Why the Stock Market Will Eventually Test its March Lows

by Michael Lombardi, CFP, MBA

Yesterday, I gave you my six reasons why stocks are moving higher right now. And I promised that today I would tell you why the stock market would eventually test its lows of March 9, 2009. So here it goes:

Historically, bull markets end when price/earnings multiples get above 20 and dividend yields fall below two percent. Bull markets also end when speculation reaches a frenzied state. The bull market that started in 1982 came to a spectacular end in October 2007 — an unprecedented 25-year run.

Historically, bear markets end when price/earnings multiples get below 10 and dividend yields rise to six percent.

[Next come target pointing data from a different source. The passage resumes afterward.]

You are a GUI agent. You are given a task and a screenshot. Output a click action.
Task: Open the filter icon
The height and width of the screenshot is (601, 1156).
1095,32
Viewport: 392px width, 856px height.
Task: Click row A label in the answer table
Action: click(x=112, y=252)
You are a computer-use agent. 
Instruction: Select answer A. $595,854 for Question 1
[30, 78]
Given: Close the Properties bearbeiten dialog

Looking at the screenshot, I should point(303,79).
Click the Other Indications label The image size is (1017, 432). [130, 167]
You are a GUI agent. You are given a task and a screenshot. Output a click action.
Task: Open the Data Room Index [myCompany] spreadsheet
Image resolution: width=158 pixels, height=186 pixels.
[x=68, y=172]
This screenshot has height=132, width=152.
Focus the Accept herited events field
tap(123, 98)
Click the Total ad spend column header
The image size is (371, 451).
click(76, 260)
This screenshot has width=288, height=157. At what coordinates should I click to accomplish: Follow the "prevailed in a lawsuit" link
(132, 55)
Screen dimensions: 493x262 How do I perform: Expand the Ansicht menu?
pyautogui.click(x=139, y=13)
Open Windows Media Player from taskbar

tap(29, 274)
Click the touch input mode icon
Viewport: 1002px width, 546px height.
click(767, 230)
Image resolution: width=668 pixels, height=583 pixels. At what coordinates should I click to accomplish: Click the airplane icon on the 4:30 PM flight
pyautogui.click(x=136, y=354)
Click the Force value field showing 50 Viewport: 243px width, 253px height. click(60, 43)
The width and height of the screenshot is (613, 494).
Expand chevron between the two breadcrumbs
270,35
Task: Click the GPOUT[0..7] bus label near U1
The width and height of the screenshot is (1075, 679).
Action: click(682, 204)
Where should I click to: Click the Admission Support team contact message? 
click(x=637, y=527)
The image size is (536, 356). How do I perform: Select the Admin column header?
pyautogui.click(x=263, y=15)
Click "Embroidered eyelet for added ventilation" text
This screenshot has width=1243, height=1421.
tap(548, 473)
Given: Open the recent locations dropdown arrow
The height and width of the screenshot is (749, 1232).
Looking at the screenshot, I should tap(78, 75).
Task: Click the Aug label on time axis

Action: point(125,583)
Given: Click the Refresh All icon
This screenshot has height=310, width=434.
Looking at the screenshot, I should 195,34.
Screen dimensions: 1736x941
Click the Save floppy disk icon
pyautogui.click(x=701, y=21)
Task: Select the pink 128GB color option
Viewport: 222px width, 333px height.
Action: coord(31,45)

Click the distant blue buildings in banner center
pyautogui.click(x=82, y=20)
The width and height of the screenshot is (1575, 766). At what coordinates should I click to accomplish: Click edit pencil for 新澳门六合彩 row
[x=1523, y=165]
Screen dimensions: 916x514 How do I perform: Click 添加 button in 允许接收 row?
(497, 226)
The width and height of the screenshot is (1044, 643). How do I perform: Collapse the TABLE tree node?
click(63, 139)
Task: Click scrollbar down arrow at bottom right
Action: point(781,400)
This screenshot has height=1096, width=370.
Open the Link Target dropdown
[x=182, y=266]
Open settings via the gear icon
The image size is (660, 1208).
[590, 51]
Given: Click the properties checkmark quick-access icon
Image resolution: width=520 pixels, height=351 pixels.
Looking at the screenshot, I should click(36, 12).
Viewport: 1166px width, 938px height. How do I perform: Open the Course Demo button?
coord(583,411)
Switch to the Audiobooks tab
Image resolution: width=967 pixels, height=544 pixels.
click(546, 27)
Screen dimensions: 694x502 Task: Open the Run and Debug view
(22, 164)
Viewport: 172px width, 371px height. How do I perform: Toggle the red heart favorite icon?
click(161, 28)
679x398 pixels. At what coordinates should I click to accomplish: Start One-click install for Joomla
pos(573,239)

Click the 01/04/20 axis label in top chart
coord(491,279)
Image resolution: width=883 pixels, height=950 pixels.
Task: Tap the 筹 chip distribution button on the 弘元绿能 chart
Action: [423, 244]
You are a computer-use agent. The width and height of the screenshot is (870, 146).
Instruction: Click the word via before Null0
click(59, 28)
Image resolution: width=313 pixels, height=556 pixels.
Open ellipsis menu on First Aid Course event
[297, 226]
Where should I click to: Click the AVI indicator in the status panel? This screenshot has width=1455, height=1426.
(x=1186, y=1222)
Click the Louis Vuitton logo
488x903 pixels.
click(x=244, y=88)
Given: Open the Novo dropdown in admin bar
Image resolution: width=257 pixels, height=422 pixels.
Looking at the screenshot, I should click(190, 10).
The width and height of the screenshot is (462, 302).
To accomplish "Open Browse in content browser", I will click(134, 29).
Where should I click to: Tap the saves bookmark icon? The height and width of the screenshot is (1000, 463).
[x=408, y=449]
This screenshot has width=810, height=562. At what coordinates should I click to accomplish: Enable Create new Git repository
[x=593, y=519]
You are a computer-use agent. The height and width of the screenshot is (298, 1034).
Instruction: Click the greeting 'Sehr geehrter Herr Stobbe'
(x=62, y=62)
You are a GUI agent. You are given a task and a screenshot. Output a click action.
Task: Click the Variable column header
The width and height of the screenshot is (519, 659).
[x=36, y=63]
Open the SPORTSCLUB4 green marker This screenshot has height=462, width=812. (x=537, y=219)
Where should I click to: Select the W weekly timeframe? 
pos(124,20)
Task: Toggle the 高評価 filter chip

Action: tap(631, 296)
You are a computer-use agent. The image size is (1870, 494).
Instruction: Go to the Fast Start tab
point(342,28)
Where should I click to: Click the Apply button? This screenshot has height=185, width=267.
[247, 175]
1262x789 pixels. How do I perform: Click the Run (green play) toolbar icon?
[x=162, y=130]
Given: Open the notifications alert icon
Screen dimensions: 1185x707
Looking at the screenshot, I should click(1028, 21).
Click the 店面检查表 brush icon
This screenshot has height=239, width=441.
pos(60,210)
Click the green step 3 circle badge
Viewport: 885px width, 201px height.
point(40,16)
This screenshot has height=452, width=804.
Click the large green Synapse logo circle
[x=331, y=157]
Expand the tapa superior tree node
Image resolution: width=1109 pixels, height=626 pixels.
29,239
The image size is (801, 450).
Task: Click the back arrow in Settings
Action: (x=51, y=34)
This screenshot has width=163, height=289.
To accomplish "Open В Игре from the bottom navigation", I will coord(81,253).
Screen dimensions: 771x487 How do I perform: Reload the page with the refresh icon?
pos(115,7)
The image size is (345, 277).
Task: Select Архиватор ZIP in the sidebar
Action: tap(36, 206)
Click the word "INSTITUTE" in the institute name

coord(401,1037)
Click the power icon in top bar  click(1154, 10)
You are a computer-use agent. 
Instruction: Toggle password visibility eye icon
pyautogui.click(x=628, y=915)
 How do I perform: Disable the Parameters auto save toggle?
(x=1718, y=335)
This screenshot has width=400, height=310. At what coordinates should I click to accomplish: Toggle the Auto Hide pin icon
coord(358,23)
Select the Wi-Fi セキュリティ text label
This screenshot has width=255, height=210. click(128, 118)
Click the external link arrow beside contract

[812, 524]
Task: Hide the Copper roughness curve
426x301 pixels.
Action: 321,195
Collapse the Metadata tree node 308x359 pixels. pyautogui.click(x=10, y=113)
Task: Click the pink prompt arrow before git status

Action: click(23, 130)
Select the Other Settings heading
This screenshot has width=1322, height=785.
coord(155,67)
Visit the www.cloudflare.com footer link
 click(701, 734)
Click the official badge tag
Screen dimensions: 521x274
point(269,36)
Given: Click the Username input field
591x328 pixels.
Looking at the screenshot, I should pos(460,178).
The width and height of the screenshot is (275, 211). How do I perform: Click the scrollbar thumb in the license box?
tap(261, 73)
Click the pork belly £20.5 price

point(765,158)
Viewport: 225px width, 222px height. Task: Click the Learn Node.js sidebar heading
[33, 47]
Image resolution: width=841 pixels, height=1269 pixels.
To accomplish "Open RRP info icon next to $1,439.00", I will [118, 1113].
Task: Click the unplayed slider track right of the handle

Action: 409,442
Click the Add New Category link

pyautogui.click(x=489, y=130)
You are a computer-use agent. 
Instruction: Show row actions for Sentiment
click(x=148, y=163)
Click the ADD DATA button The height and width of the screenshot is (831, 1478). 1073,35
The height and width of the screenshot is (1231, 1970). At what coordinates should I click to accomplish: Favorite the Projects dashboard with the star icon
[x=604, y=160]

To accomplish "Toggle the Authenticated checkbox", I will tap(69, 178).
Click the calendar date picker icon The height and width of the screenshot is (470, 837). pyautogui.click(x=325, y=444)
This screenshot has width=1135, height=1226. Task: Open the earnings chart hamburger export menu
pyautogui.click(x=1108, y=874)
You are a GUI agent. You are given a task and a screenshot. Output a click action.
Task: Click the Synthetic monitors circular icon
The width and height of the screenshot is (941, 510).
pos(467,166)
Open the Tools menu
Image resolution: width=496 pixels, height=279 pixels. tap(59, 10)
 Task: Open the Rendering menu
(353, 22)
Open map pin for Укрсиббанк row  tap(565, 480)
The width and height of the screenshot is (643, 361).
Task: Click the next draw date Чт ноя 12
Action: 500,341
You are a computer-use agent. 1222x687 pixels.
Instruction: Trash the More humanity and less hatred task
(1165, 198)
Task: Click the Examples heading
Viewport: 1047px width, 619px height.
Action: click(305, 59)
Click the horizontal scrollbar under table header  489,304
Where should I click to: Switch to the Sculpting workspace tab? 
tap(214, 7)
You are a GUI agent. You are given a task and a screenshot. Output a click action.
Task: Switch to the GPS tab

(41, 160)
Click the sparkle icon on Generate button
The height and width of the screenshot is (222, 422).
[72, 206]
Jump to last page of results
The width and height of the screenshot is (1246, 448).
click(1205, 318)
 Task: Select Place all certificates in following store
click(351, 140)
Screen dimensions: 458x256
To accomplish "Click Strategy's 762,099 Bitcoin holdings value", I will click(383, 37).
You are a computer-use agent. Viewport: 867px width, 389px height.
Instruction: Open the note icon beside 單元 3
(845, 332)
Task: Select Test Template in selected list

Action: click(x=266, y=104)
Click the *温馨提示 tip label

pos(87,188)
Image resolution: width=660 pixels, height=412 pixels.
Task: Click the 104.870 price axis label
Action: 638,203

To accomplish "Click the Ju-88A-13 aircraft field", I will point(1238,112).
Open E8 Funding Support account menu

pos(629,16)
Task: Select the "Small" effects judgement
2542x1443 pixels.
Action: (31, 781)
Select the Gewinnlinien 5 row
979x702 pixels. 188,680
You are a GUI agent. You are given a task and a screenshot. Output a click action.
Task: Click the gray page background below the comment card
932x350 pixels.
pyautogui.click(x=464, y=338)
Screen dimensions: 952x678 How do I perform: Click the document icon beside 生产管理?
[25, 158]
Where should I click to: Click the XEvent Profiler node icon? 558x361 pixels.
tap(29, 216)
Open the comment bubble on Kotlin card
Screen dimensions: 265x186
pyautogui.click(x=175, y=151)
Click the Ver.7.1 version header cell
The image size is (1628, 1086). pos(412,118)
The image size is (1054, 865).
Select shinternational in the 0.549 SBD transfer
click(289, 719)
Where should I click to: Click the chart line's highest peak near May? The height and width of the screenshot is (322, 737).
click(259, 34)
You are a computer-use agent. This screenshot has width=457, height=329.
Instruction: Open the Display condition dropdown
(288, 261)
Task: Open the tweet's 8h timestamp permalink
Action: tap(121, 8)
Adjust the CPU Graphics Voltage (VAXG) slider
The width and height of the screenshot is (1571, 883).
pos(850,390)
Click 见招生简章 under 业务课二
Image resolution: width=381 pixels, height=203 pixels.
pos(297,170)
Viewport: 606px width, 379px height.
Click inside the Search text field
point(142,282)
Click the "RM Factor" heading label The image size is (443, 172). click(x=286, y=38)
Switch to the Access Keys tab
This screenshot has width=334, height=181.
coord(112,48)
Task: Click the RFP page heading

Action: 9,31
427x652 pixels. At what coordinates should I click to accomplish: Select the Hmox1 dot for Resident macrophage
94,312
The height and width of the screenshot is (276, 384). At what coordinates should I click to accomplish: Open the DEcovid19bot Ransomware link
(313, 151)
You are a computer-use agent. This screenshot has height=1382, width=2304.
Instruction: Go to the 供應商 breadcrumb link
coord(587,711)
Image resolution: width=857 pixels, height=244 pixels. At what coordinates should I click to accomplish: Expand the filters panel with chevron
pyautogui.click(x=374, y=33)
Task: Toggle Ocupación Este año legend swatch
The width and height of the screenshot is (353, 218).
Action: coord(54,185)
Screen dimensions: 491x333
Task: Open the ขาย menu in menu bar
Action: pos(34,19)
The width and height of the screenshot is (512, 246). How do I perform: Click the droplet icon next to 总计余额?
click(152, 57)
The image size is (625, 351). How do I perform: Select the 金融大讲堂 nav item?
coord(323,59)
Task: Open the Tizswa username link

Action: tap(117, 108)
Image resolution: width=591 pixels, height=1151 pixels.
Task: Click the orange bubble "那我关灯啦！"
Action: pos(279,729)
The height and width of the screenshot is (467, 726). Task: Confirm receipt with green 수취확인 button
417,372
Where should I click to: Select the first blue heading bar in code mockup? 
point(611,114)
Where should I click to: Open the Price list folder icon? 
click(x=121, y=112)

Bear market also end when no one wants to buy stocks, pessimism is at extreme levels and stocks are at great values.

On March 9, 2009, when the Dow Jones Industrial Average hit a multi-year low of 6,440.08, stocks did not represent great values. The dividend yield on the Dow Jones got only above four percent for a short time. The prices earnings multiple did not get anywhere near 10.

Today, the Dow Jones sells at 47 times earnings and a dividend yield of 3.5%. By any stretch of the imagination, this cannot be called bargain territory for stocks. Stocks became severely oversold on March 9 (they fell down quickly in a very short period of time). What we are witnessing now is a rebound from that oversold level. Eventually, the bear market will need to finish its business and bring stocks to a level at which they are great values again. That means the lows of March 9, 2009, will need to be broken.

Finally, if we look at the bull market from 1982 to 2007, we see that, during that time, period interest rates went straight down. I
remember 1982 and the high double-digit interest rates of that time very clearly. The stock market does well when interest rates fall. With interest rates at their lowest level in history, looking forward, interest rates can only go one way — up. And that’s something the stock market will not like.

Michael’s Personal Notes:

Is tourism making a quiet comeback? Could be. If we look at the best performing stock indices of the past three months, we find the Dow Jones Tires Index is up 131%, the Dow Jones Gambling Index is up 79% and the Dow Jones Hotels Index is up 75%. As silly as it sounds, it looks like people are getting in their cars, going to casinos and staying at hotels. Does Vegas look like its booming? Not yet. But remember the stock market is a leading indicator. As I noted yesterday, I believe that the falling value of the U.S. dollar against other world currencies would be a boom for domestic U.S. travel this year. And maybe that’s what these indices are telling us.

Where the Market Stands:

When I was a kid, one of my favorite TV programs was “Star Trek.” I remember a particular episode when a captain from an enemy ship said, “That captain Kirk, he is a treacherous one.” I feel the same way about the stock market these days. Just when the Dow Jones looks like it’s about to break above its 2009 high, this treacherous market pulls back. The Dow Jones Industrial Average is down 5.4% for 2009. I’m still classifying the current situation for the stock market as a rally in the confines of an overall secular bear market.

What He Said:

“As for the stock market, it continues along its merry way oblivious to what is happening to homebuyers’ wealth. [Since 2005 I have been writing about how the real estate bust would be bigger than the boom.] In 1927, the real estate market crashed and the stock market, even back then, carried along its merry way for two more years until it eventually crashed. History has a way of repeating itself.” Michael Lombardi in PROFIT CONFIDENTIAL, November 21, 2007. It is now widely recognized that the real estate market in the U.S. started its path downwards in 2006 and that the stock market followed suit in 2008.